REQUIRED WORK
Search the records for "Google". Report every line where it occurs.

§

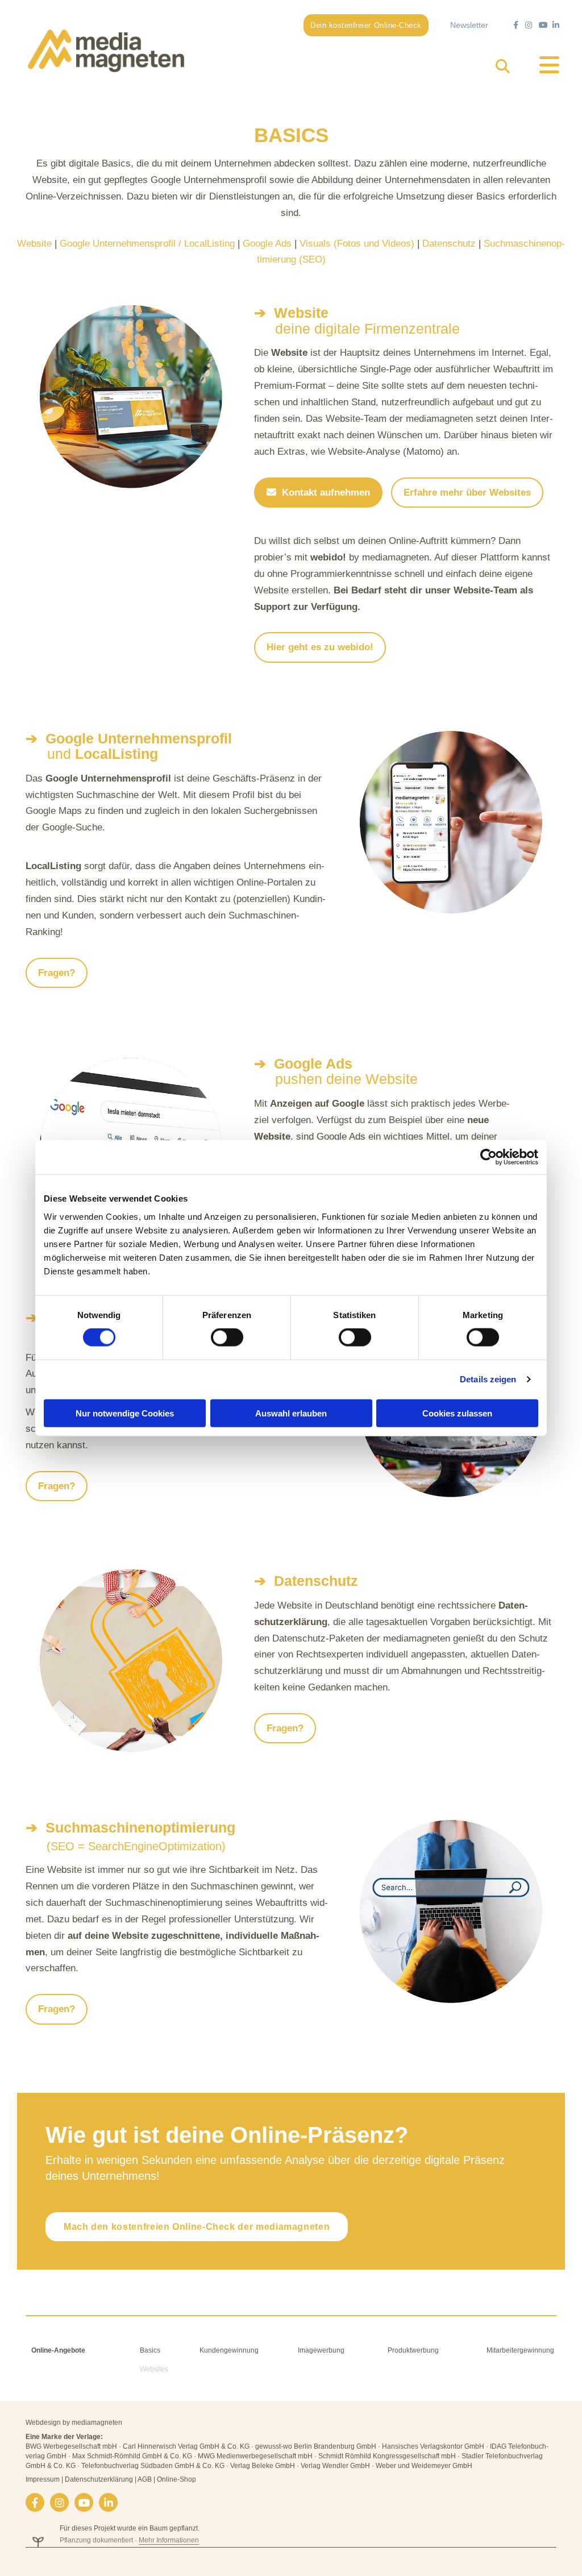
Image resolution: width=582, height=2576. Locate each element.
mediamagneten (97, 2423)
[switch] (227, 1337)
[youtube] (84, 2502)
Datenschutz (449, 243)
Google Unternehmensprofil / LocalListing (147, 243)
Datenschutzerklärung (99, 2479)
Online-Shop (176, 2479)
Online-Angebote (58, 2350)
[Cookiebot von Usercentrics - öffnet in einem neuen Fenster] (488, 1157)
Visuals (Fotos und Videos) (357, 243)
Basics (150, 2350)
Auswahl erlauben (291, 1413)
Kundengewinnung (229, 2350)
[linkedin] (108, 2502)
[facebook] (35, 2502)
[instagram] (59, 2502)
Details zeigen (488, 1379)
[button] (366, 25)
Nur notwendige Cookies (125, 1413)
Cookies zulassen (457, 1413)
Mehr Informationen (169, 2540)
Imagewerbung (321, 2350)
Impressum (43, 2479)
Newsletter (469, 25)
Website (34, 243)
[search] (503, 66)
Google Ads (267, 243)
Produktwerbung (413, 2350)
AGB (145, 2479)
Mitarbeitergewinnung (520, 2350)
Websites (154, 2369)
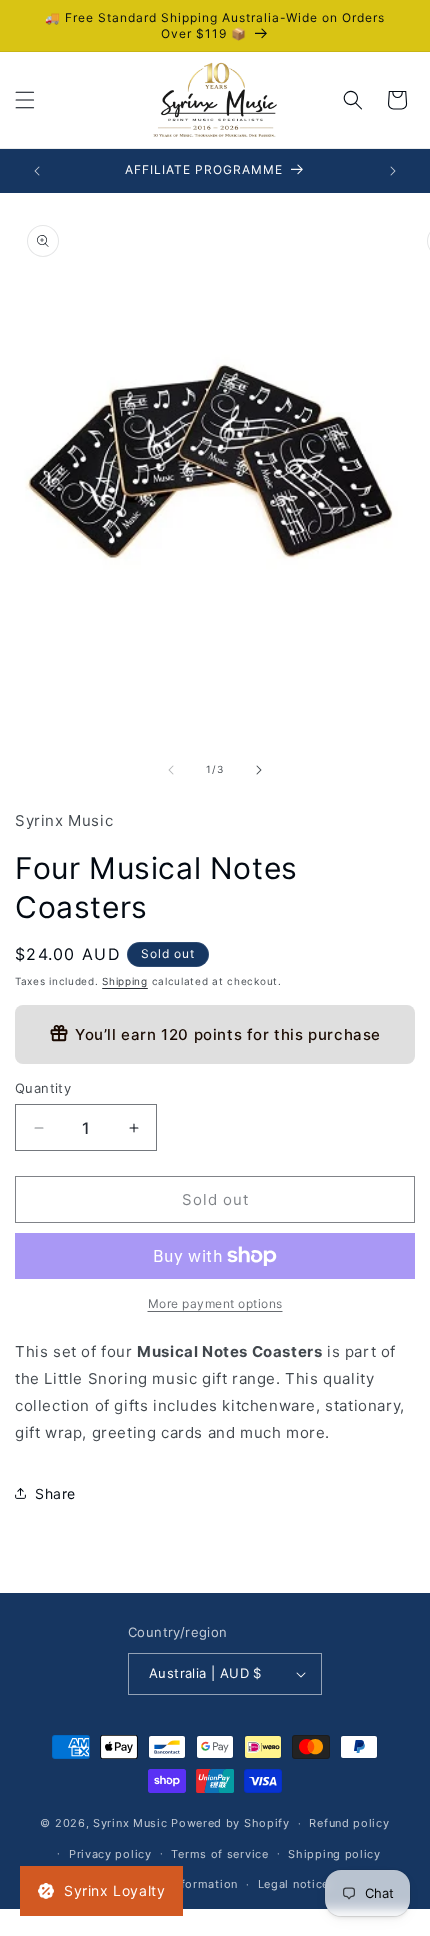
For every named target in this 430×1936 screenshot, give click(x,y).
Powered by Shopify (230, 1823)
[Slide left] (171, 770)
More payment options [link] (215, 1303)
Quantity (43, 1088)
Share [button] (55, 1493)
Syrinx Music (130, 1823)
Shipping (125, 981)
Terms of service (219, 1854)
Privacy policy (110, 1854)
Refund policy (349, 1823)
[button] (25, 100)
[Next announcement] (393, 171)
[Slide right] (259, 770)
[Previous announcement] (37, 171)
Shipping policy (334, 1854)
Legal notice (293, 1884)
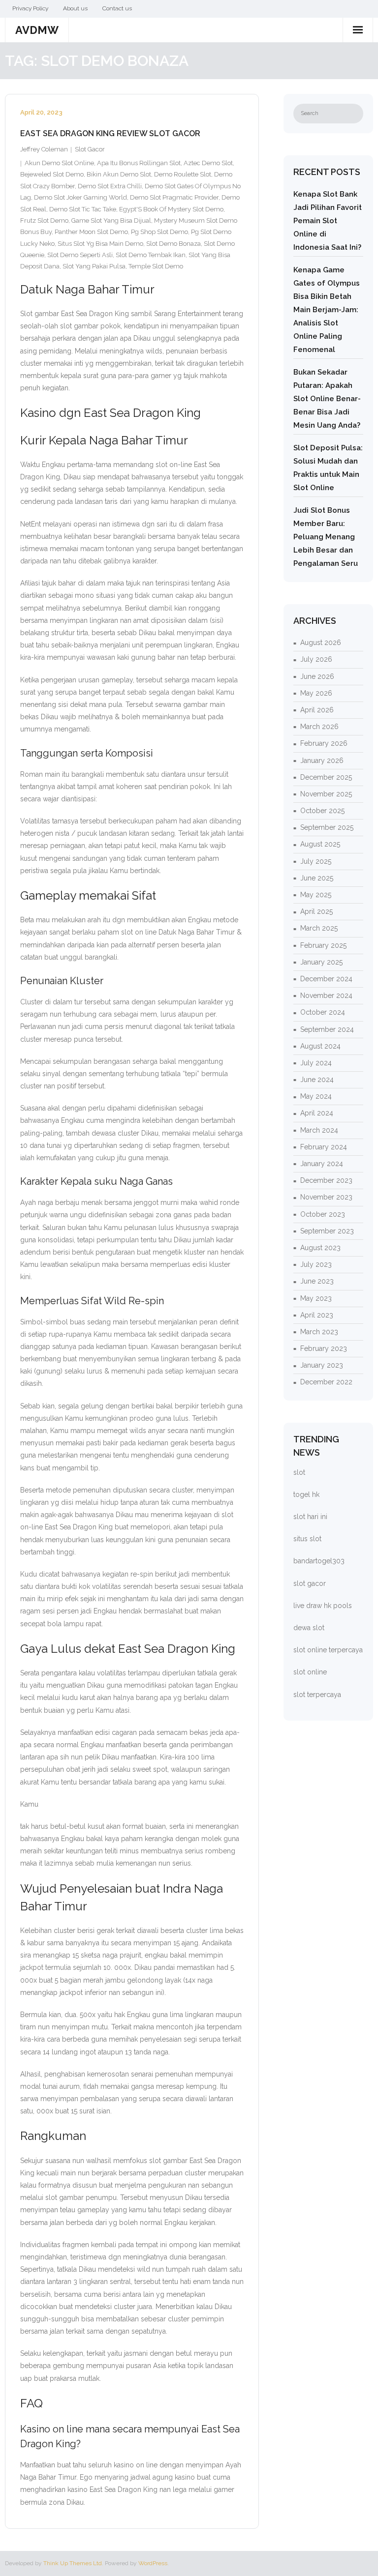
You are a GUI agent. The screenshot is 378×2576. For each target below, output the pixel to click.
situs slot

§

ANSWER TO THIS TASK
Google Unternehmensprofil / LocalListing (147, 243)
Google Ads (267, 243)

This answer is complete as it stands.